* [Activities]
1 – According to the Piddinghoe passage, how many seats did the parish council have available in 2007?
2 – Please rewrite the Piddinghoe passage between "Nore Down has" and "chalk grassland slope.", inclusive, with "lynchets" changed to "terraces".
3 – List every responsibility of East Sussex County Council named in the Piddinghoe passage.

* [Selected extract]
Nore Down has a rumpled top that marks the presence of the Tertiary sands and clays underneath. On its west flank there are large medieval lynchets, but the valley, like much of the downland in this area, has been turned over to game shooting, and there is cover crops and a giant rearing pen covering part of once chalk grassland slope.

==Governance==
At a local level Piddinghoe is governed by Piddinghoe Parish Council. Their responsibilities include footpaths, street lighting, playgrounds and minor planning applications. The parish council had five seats available in 2007 four were filled in the uncontested May 2007 election.

The next level of government is the district council. The parish of Piddinghoe lies within the Kingston ward of Lewes District Council, which returns a single seat to the council. The election on 4 May 2023 returned a Liberal Democrat

East Sussex County Council is the next tier of government, for which Piddinghoe is within the Newhaven and Ouse Valley West division, with responsibility for education, libraries, social services, civil registration, trading standards and transport. elections for the county council are held every four years. The Liberal Democrat Sarah Osborne was elected in the 2021 election.

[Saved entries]
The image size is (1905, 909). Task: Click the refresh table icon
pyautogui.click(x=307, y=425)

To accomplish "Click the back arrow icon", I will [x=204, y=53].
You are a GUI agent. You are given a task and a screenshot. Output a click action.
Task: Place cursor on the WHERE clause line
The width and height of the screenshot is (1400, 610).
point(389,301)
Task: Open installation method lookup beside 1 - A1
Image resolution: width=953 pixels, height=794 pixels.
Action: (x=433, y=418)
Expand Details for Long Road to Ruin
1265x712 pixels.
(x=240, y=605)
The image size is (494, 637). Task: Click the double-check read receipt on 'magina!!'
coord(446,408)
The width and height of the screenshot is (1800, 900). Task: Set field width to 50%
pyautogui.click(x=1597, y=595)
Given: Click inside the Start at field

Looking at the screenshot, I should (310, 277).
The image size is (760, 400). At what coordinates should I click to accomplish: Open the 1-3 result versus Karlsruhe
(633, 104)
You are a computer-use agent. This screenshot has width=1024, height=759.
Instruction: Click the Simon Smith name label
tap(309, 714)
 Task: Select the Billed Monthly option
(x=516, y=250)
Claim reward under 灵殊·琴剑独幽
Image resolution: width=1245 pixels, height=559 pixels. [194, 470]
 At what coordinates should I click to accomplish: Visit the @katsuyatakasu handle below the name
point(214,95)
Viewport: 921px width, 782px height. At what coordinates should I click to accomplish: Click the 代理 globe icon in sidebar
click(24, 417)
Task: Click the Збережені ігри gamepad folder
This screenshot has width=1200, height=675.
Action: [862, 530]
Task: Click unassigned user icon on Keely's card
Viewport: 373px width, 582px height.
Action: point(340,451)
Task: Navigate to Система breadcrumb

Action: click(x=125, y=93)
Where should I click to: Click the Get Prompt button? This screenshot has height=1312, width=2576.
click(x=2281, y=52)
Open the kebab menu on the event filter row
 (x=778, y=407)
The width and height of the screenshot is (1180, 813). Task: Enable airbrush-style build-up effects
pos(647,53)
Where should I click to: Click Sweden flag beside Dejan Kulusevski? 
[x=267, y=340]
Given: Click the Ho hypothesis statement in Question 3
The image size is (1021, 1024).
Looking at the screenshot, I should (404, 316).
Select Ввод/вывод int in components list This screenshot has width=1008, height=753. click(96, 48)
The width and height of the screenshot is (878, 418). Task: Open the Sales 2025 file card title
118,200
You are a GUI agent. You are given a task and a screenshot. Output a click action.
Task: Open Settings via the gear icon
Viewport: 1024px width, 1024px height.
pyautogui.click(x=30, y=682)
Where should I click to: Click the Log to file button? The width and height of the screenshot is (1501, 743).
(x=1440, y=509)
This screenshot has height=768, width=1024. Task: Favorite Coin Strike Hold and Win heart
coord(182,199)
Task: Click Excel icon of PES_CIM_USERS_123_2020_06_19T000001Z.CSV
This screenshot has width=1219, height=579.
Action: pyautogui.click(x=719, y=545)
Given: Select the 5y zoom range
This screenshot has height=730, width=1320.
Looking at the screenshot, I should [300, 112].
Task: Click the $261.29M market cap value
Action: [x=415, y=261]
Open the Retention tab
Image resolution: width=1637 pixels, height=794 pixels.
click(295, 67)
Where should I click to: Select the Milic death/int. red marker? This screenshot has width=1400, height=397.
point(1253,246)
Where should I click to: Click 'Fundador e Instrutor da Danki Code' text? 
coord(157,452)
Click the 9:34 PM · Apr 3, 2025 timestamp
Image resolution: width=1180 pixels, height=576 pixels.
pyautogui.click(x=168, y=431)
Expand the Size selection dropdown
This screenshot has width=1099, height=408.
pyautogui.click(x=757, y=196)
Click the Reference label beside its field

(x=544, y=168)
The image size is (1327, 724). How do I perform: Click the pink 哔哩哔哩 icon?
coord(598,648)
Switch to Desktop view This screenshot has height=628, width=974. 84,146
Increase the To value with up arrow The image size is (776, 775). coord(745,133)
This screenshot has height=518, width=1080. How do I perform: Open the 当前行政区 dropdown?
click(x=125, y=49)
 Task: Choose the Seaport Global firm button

* [Answers to this exercise]
1 – Five seats.

2 –
Nore Down has a rumpled top that marks the presence of the Tertiary sands and clays underneath. On its west flank there are large medieval terraces, but the valley, like much of the downland in this area, has been turned over to game shooting, and there is cover crops and a giant rearing pen covering part of once chalk grassland slope.

3 – Education, libraries, social services, civil registration, trading standards, transport